Toward the end of the first year at SUI I applied for work during the summer that would offset board and room expenses for the next year and I had work lined up, as I recall at one of the university hospitals. I’m not sure just how it would have been arranged the next year. And it is not clear to me just why my parents arrived to carry my belongings back to the farm for the summer — perhaps the job developed at the last minute and the trip back had already been planned and they weren’t aware of the situation.

At any rate they arrived and when I told my mother of what I had lined up she prevailed on me to change my mind and return with them. Unfortunately it wasn’t convenient to tell the hospital and the employment office of my change of plans (which I should certainly have done) and I simply didn't show up for work at the hospital as scheduled.

The dereliction on my part came back to hurt me when at the beginning of the second year I again approached the employment office for work.
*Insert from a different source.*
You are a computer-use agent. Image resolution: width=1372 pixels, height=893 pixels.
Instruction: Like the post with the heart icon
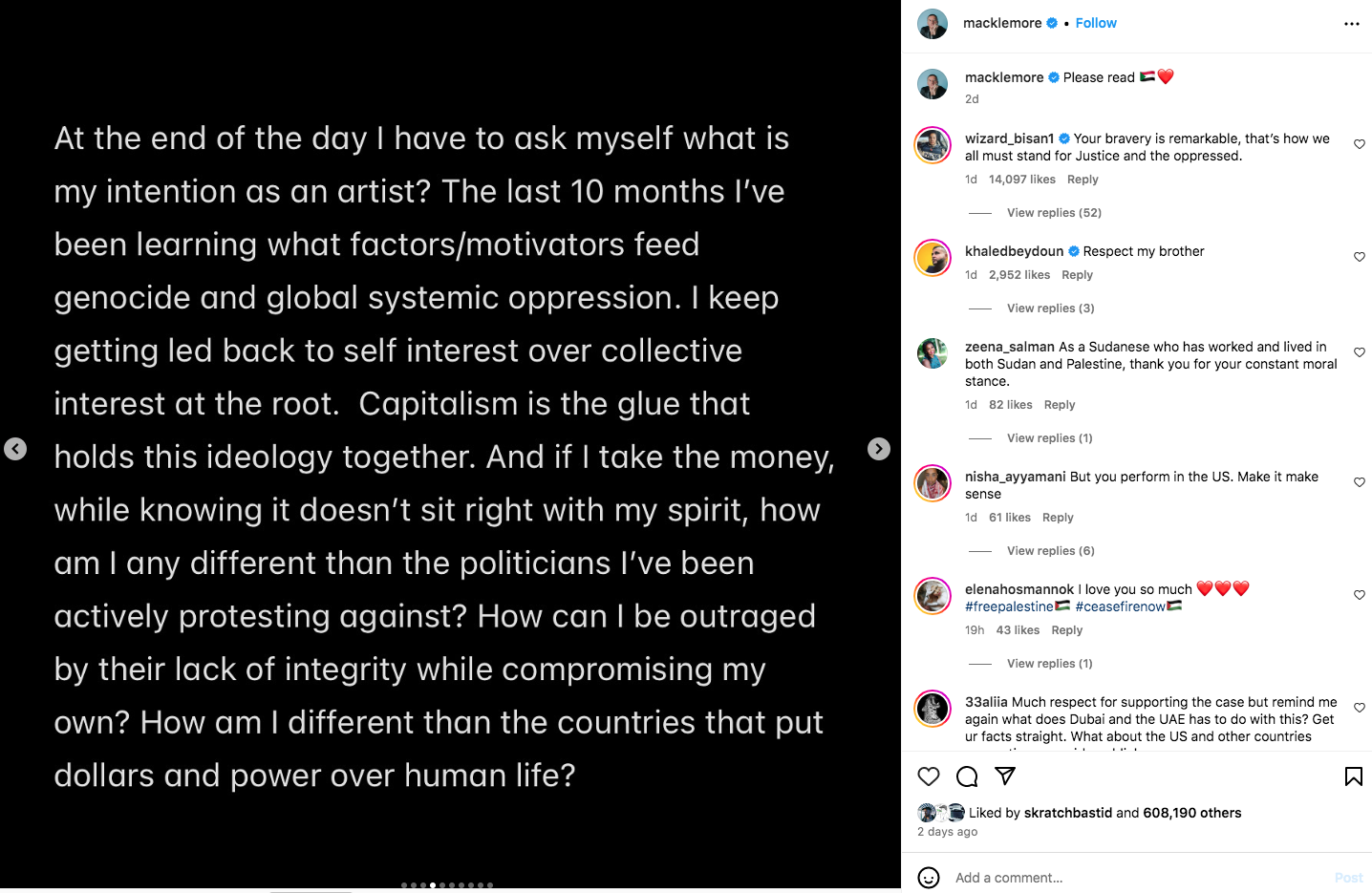tap(928, 776)
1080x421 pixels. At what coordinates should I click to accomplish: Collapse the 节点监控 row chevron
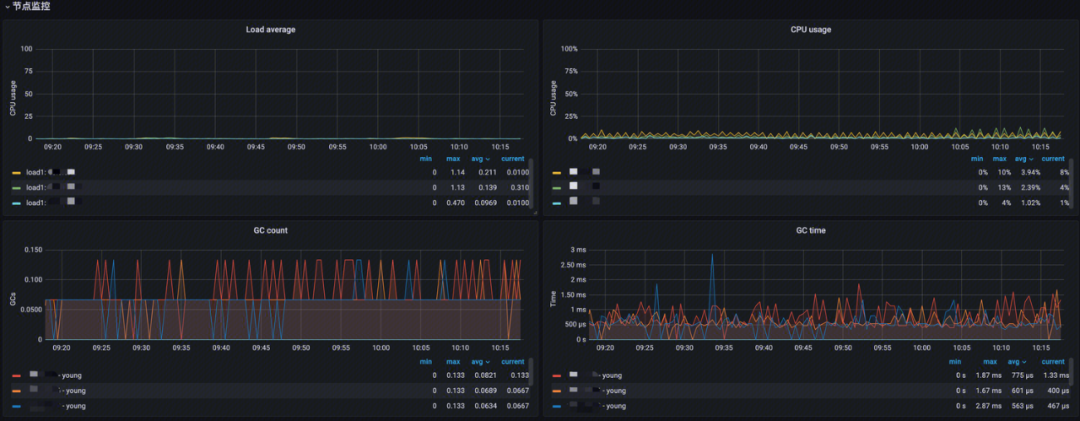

They brought this to my attention but nonetheless I was given the opportunity to work at the university power plant which made my second year much easier financially. The work consisted of running some tests on the boiler makeup water (taken from the Iowa River) to determine what the treatment chemicals should be to prevent deposition in the boiler. There was also some daily recording of steam usage at various buildings in the university which an individual in charge of the university utilities watched, for some reason that wasn’t entirely clear to me.

My recollection is that I earned on the average about $25/month which more than covered my room and board. Since my scholarship was renewed for a second year, covering tuition and books (I suppose on the basis that I was performing scholastically in a satisfactory manner) my expenses were all covered.

I’m not sure to what extent mu parents ended up helping me during my first year at Iowa. My father had authorized me to write checks on his account in the bank in Gowrie and I think he offset the checks with the money I had earned helping Uncle Carl during summers (and indeed at others times of the year in the spring and fall) and which I had given him for safekeeping (I rather think U.S. savings bonds were purchased).

I kept no record of what earnings I had accumulated but I think it much has been at least a couple of hundred dollars which would have been more than enough to cover my room and board that first year. I never thought of asking him for an accounting at the time and it wasn’t until I was working at Shell that the question occurred to me. By then it really didn’t make any different to me what had happened and, not wanting to cause a bother to my father I decided not to pursue the matter further. After all, my parents had certainly aided me in achieving my college education, of not by actual money spent then by housing and feeding me during my junior college years and in the summer between my two years at SUI.

So I spent the summer between my junior and senior years of college back on the farm. That summer I actually did not work for Uncle Carl — instead I worked for neighboring farmers when they needed help. That was the summer I believe when I shocked oats for Carl Anderson (who had lived next foor to the Peterson homestead for several years and who was then farming east of Gowrie) and was paid $5/day. That for me was a high point as far as my work as a farm laborer was concerned. Verner was along at the time and droves the tractor for Carl, who rode the binder.

One reason I didn’t work for Uncle Carl was by then he had pretty much stopped his threshing rig operation. He had bought a combine and was combining what oats he grew. Thus there was no need for me to act as a bundle hauler, or to pitch bundles out in the field.

I recall that I spent the last week of the summer before I returned to school helping the Woodard boys (Harold and Lloyd who were farming the old Woodard place) put up soybean hay.